++++ GIVEN RECORDS
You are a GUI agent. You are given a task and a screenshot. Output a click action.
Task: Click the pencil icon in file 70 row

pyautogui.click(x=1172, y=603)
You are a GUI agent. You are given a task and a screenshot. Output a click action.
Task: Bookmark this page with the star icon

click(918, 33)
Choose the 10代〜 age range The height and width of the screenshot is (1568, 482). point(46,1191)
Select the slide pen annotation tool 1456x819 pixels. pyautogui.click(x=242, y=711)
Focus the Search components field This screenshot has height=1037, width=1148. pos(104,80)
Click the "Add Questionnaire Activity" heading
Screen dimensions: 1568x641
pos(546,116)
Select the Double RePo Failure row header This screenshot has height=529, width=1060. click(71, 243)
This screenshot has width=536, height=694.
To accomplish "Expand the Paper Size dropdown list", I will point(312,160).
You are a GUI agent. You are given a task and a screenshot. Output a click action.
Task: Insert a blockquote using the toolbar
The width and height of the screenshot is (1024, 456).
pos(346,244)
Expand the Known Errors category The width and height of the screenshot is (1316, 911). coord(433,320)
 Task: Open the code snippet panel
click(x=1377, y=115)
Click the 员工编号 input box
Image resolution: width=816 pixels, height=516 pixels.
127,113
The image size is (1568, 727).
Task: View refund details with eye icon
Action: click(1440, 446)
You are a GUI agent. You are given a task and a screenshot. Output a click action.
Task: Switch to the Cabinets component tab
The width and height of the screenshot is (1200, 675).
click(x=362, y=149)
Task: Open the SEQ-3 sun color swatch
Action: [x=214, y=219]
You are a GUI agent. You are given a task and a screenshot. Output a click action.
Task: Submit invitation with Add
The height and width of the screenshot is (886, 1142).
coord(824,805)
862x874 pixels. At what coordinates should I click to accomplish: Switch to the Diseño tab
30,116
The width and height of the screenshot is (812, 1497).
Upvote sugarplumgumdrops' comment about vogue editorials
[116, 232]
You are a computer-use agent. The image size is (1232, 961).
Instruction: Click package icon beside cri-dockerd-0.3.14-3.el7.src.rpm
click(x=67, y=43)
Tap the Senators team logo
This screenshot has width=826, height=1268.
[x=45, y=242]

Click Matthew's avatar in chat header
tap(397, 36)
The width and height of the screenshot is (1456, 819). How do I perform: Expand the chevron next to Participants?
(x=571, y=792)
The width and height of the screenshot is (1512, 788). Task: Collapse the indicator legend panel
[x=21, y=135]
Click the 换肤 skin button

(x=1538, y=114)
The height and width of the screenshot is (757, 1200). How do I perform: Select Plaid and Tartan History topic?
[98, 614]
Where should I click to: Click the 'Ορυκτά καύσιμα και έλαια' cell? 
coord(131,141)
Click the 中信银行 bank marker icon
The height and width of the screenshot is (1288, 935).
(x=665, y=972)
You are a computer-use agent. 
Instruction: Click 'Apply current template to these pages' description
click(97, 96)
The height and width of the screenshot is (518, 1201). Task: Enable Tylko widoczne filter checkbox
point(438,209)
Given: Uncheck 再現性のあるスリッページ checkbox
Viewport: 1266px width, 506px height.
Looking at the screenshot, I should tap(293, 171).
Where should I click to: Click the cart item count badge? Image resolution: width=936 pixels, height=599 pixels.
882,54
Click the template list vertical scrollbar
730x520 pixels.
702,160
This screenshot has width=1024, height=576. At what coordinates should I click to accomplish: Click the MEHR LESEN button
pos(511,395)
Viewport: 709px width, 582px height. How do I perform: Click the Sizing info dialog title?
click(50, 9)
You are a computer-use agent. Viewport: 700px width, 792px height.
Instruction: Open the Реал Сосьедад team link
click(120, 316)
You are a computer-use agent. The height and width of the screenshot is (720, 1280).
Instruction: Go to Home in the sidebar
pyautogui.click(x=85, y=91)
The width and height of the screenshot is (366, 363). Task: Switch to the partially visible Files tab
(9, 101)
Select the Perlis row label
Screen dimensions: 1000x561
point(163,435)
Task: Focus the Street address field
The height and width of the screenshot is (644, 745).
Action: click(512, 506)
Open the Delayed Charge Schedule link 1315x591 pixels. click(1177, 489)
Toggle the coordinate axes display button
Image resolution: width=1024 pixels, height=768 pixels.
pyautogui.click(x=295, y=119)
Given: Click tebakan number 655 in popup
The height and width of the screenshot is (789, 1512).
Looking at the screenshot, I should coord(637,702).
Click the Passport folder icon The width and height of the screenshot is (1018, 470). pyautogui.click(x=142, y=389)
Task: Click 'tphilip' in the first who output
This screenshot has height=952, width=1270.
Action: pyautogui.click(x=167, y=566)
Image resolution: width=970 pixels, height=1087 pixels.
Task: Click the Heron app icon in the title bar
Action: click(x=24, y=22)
++++++++
◆ WHAT TO PRODUCE ◆
Output an exact copy of each record.

◆ TASK OUTPUT ◆
You are a GUI agent. You are given a task and a screenshot. Output a click action.
Task: Click the pencil icon in file 70 row

pyautogui.click(x=1172, y=603)
You are a GUI agent. You are given a task and a screenshot. Output a click action.
Task: Bookmark this page with the star icon

click(918, 33)
Choose the 10代〜 age range The height and width of the screenshot is (1568, 482). point(46,1191)
Select the slide pen annotation tool 1456x819 pixels. pyautogui.click(x=242, y=711)
Focus the Search components field This screenshot has height=1037, width=1148. pos(104,80)
Click the "Add Questionnaire Activity" heading
Screen dimensions: 1568x641
pos(546,116)
Select the Double RePo Failure row header This screenshot has height=529, width=1060. click(71, 243)
This screenshot has width=536, height=694.
To accomplish "Expand the Paper Size dropdown list", I will point(312,160).
You are a GUI agent. You are given a task and a screenshot. Output a click action.
Task: Insert a blockquote using the toolbar
The width and height of the screenshot is (1024, 456).
pos(346,244)
Expand the Known Errors category The width and height of the screenshot is (1316, 911). coord(433,320)
 Task: Open the code snippet panel
click(x=1377, y=115)
Click the 员工编号 input box
Image resolution: width=816 pixels, height=516 pixels.
127,113
The image size is (1568, 727).
Task: View refund details with eye icon
Action: click(1440, 446)
You are a GUI agent. You are given a task and a screenshot. Output a click action.
Task: Switch to the Cabinets component tab
The width and height of the screenshot is (1200, 675).
click(x=362, y=149)
Task: Open the SEQ-3 sun color swatch
Action: [x=214, y=219]
You are a GUI agent. You are given a task and a screenshot. Output a click action.
Task: Submit invitation with Add
The height and width of the screenshot is (886, 1142).
coord(824,805)
862x874 pixels. At what coordinates should I click to accomplish: Switch to the Diseño tab
30,116
The width and height of the screenshot is (812, 1497).
Upvote sugarplumgumdrops' comment about vogue editorials
[116, 232]
You are a computer-use agent. The image size is (1232, 961).
Instruction: Click package icon beside cri-dockerd-0.3.14-3.el7.src.rpm
click(x=67, y=43)
Tap the Senators team logo
This screenshot has width=826, height=1268.
[x=45, y=242]

Click Matthew's avatar in chat header
tap(397, 36)
The width and height of the screenshot is (1456, 819). How do I perform: Expand the chevron next to Participants?
(x=571, y=792)
The width and height of the screenshot is (1512, 788). Task: Collapse the indicator legend panel
[x=21, y=135]
Click the 换肤 skin button

(x=1538, y=114)
The height and width of the screenshot is (757, 1200). How do I perform: Select Plaid and Tartan History topic?
[98, 614]
Where should I click to: Click the 'Ορυκτά καύσιμα και έλαια' cell? 
coord(131,141)
Click the 中信银行 bank marker icon
The height and width of the screenshot is (1288, 935).
(x=665, y=972)
You are a computer-use agent. 
Instruction: Click 'Apply current template to these pages' description
click(97, 96)
The height and width of the screenshot is (518, 1201). Task: Enable Tylko widoczne filter checkbox
point(438,209)
Given: Uncheck 再現性のあるスリッページ checkbox
Viewport: 1266px width, 506px height.
Looking at the screenshot, I should tap(293, 171).
Where should I click to: Click the cart item count badge? Image resolution: width=936 pixels, height=599 pixels.
882,54
Click the template list vertical scrollbar
730x520 pixels.
702,160
This screenshot has width=1024, height=576. At what coordinates should I click to accomplish: Click the MEHR LESEN button
pos(511,395)
Viewport: 709px width, 582px height. How do I perform: Click the Sizing info dialog title?
click(50, 9)
You are a computer-use agent. Viewport: 700px width, 792px height.
Instruction: Open the Реал Сосьедад team link
click(120, 316)
You are a computer-use agent. The height and width of the screenshot is (720, 1280).
Instruction: Go to Home in the sidebar
pyautogui.click(x=85, y=91)
The width and height of the screenshot is (366, 363). Task: Switch to the partially visible Files tab
(9, 101)
Select the Perlis row label
Screen dimensions: 1000x561
point(163,435)
Task: Focus the Street address field
The height and width of the screenshot is (644, 745).
Action: click(512, 506)
Open the Delayed Charge Schedule link 1315x591 pixels. click(1177, 489)
Toggle the coordinate axes display button
Image resolution: width=1024 pixels, height=768 pixels.
pyautogui.click(x=295, y=119)
Given: Click tebakan number 655 in popup
The height and width of the screenshot is (789, 1512).
Looking at the screenshot, I should coord(637,702).
Click the Passport folder icon The width and height of the screenshot is (1018, 470). pyautogui.click(x=142, y=389)
Task: Click 'tphilip' in the first who output
This screenshot has height=952, width=1270.
Action: pyautogui.click(x=167, y=566)
Image resolution: width=970 pixels, height=1087 pixels.
Task: Click the Heron app icon in the title bar
Action: click(x=24, y=22)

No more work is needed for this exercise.